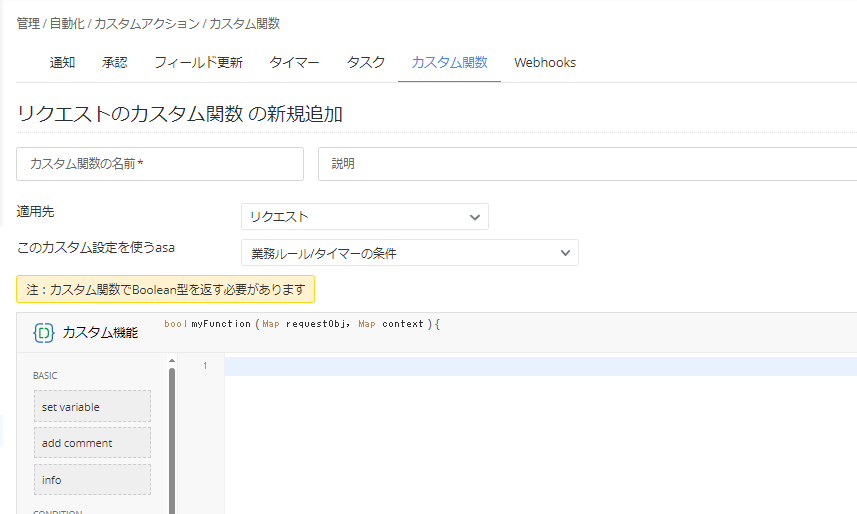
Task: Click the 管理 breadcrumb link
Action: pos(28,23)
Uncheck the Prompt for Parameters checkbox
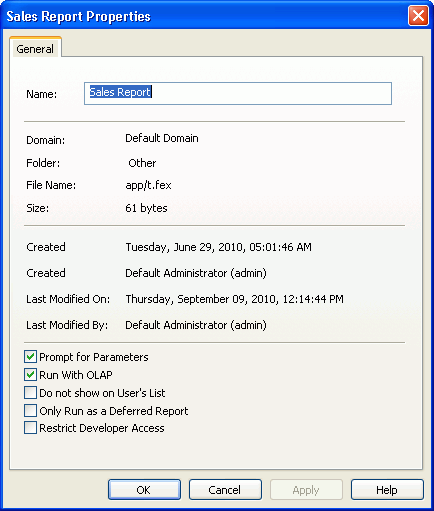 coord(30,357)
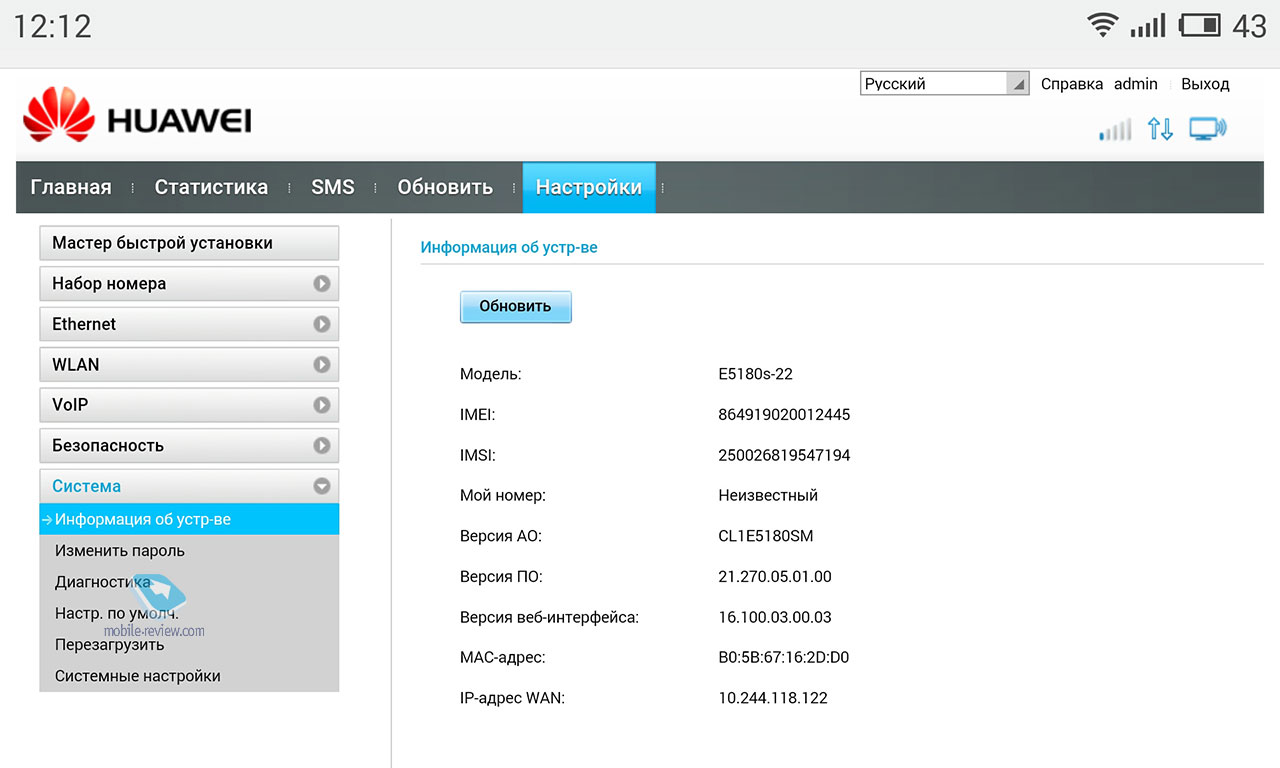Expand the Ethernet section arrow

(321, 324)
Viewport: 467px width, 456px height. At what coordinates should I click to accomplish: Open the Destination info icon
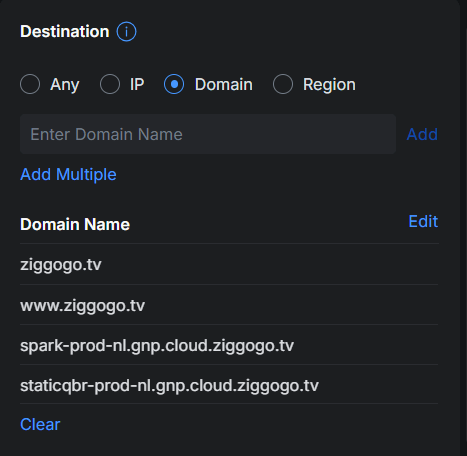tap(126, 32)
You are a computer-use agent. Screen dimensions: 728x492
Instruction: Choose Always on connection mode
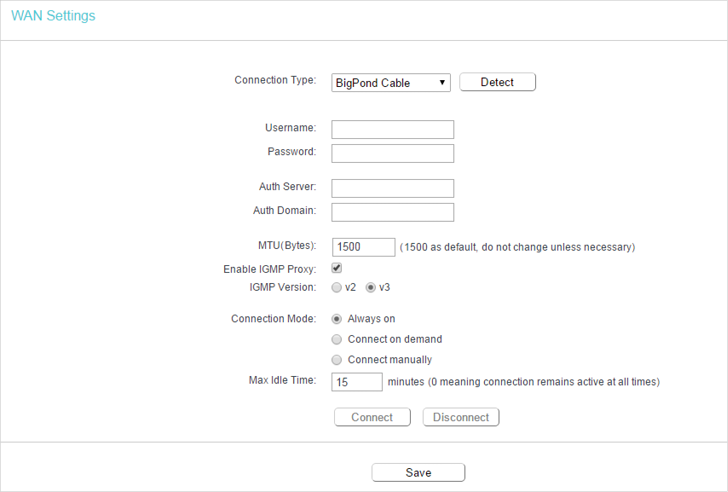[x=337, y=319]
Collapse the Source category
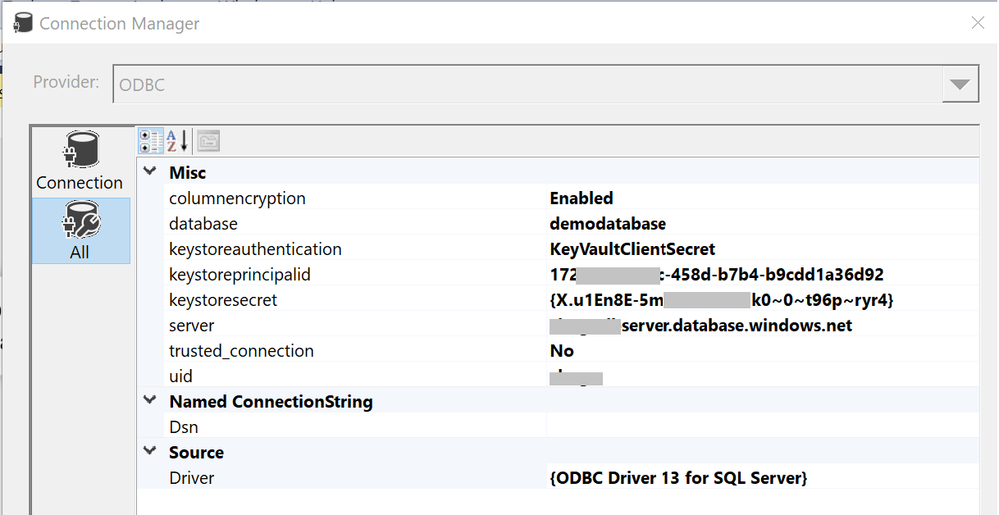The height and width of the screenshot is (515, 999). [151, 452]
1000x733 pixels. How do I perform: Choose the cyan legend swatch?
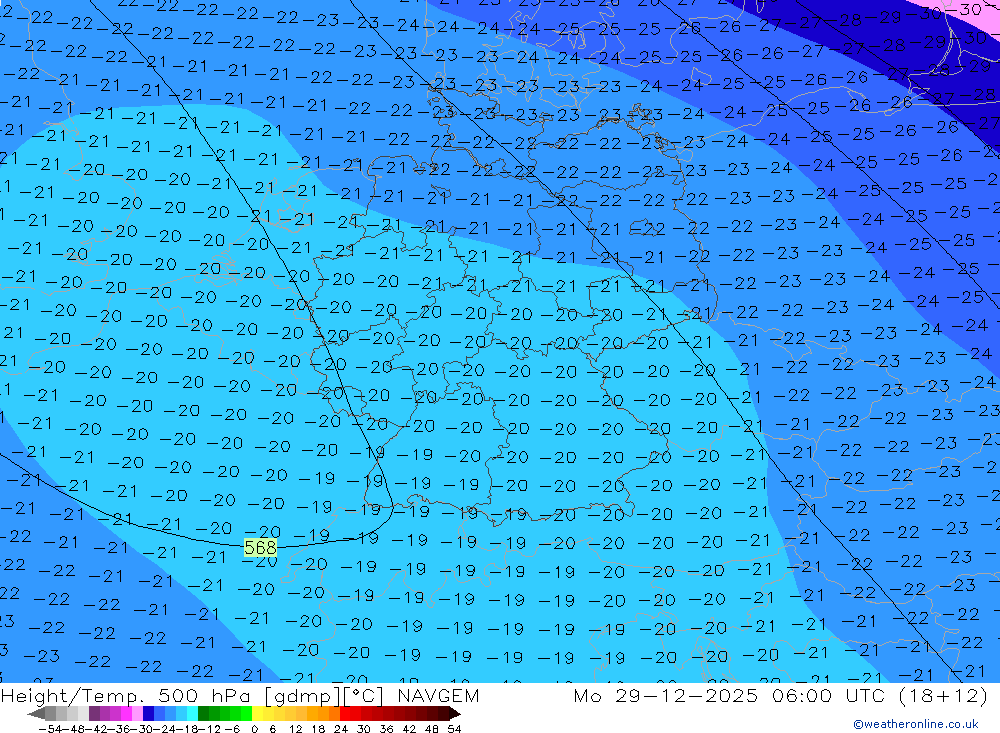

### WHAT TO WORK ON
Take the line with "You are a computer-use" as the first line and the last line of the records above as the final one; reproduce exactly the lines between them, both included, without pictures.

### OUTPUT BELOW
You are a computer-use agent. Screen dimensions: 728x492
Instruction: Choose Always on connection mode
[x=337, y=319]
Collapse the Source category
The height and width of the screenshot is (515, 999). [151, 452]
1000x733 pixels. How do I perform: Choose the cyan legend swatch?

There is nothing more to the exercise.